DIRECTIONS:
Go through the records and report each line holding the string "Open".

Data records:
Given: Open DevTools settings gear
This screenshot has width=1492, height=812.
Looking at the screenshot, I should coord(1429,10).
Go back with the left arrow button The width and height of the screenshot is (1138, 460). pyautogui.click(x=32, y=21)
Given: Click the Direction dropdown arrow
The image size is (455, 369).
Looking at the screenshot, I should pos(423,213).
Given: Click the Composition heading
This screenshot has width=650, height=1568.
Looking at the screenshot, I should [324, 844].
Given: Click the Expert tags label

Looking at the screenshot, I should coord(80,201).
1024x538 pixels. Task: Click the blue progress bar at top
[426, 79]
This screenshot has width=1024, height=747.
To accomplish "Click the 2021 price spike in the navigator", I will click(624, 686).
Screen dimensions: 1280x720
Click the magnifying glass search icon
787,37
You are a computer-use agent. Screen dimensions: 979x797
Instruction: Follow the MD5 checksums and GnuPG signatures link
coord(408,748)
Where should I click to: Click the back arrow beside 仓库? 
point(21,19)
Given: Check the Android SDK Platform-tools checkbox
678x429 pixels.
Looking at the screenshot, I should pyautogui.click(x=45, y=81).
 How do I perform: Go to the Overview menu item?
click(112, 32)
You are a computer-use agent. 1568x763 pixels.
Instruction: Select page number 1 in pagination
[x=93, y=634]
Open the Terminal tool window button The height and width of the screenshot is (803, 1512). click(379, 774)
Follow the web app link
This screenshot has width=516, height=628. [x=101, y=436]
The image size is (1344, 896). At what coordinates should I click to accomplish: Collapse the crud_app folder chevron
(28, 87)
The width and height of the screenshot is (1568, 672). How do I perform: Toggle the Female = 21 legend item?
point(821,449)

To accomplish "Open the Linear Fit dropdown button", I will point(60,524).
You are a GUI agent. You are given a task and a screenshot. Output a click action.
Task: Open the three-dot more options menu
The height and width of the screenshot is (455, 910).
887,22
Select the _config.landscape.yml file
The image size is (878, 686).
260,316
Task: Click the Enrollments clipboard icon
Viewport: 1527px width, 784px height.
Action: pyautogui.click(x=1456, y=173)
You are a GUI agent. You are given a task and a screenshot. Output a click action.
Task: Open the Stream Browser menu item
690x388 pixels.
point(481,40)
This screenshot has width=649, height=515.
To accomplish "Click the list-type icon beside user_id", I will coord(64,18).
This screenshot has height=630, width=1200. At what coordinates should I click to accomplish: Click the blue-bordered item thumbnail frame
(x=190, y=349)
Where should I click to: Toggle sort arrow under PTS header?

WRITTEN SOLUTION:
Given: Open DevTools settings gear
Open the Terminal tool window button The height and width of the screenshot is (803, 1512). click(379, 774)
To accomplish "Open the Linear Fit dropdown button", I will point(60,524).
Task: Open the three-dot more options menu
Task: Open the Stream Browser menu item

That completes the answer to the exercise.